- _Given problem A_
Please transcribe the railroad testimony below between "Q. I ask you" and "would want to.", inclusive.
- _Given problem B_
For each statement, decide whether the railroad testimony below agrees with it. Answer yes or no and quote the deciding words: (i) The witness believed his firm had received more than $500,000 in bonds. (ii) The witness wanted to ask Mr. Hopkins. (iii) The witness said he had the data to give an intelligent answer about the bond values.
- _Given problem C_
According to the railroad testimony below, for which company did the Contract and Finance Company construct the railroad?
━━ Quoted text ━━
Q. Have you not also received considerable values in bonds or other obligations to pay money, as such profits ?—A. I have received some; I do not know what.

Q. I am inquiring simply as to your belief as to what you or your firm have received as your share of profits on contracts for the construction of this railroad. Now I ask you if it is not your belief that your firm have received, in the shape of bonds, or other obligations to pay money, considerable values as your share of such profits?—A. My impression is that we have received some values.

Q. In bonds?—A. Yes; some values.

Q. Is not that value in bonds which you have received more than a hundred thousand dollars, according to your belief?—A. I should think very likely it would be. I should like to ask Mr. Hopkins, if he were here.

Q. So should I. Is it not, according to your belief, more than $500,000 which you have received in bonds?—A. No, sir.

Q. Give us your best judgment of the amount which you have received in bonds—yourself and your partner?—A. I would like to answer that just as it is, but I have not the data, really, to give an intelligent answer to it. What is the question?

Q. I ask you to state, according to your best judgment, the values which your firm has received in bonds as your share of the profits from the contracts for the construction of the Central Pacific Railroad while you were an officer?—A. I really have not the data to give an intelligent answer. I said a hundred thousand dollars because I think it ought to be more than that.

Q. You have said that, in your judgment, it was more than $100,000 and less than $500,000. Can you state it any more nearly than that somewhere between one and five hundred thousand dollars?—A. No; I do not know that I would want to.

Q. Is it not your belief that the practical control of the Contract and Finance Company which constructed this railroad, and the practical control of the Central Pacific Railroad Company, for which it was constructed, was, at the time of the contract for its construction, and during the execution of that contract, in the same persons?—A. It is my impression.
━━━
━━ Given information ━━
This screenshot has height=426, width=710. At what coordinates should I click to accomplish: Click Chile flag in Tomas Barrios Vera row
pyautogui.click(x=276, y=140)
━━━
- _Solution A_
Q. I ask you to state, according to your best judgment, the values which your firm has received in bonds as your share of the profits from the contracts for the construction of the Central Pacific Railroad while you were an officer?—A. I really have not the data to give an intelligent answer. I said a hundred thousand dollars because I think it ought to be more than that.

Q. You have said that, in your judgment, it was more than $100,000 and less than $500,000. Can you state it any more nearly than that somewhere between one and five hundred thousand dollars?—A. No; I do not know that I would want to.

- _Solution B_
(i) No: "Is it not, according to your belief, more than $500,000 which you have received in bonds?—A. No, sir."
(ii) Yes: "I should like to ask Mr. Hopkins, if he were here."
(iii) No: "I really have not the data to give an intelligent answer."

- _Solution C_
The Central Pacific Railroad Company.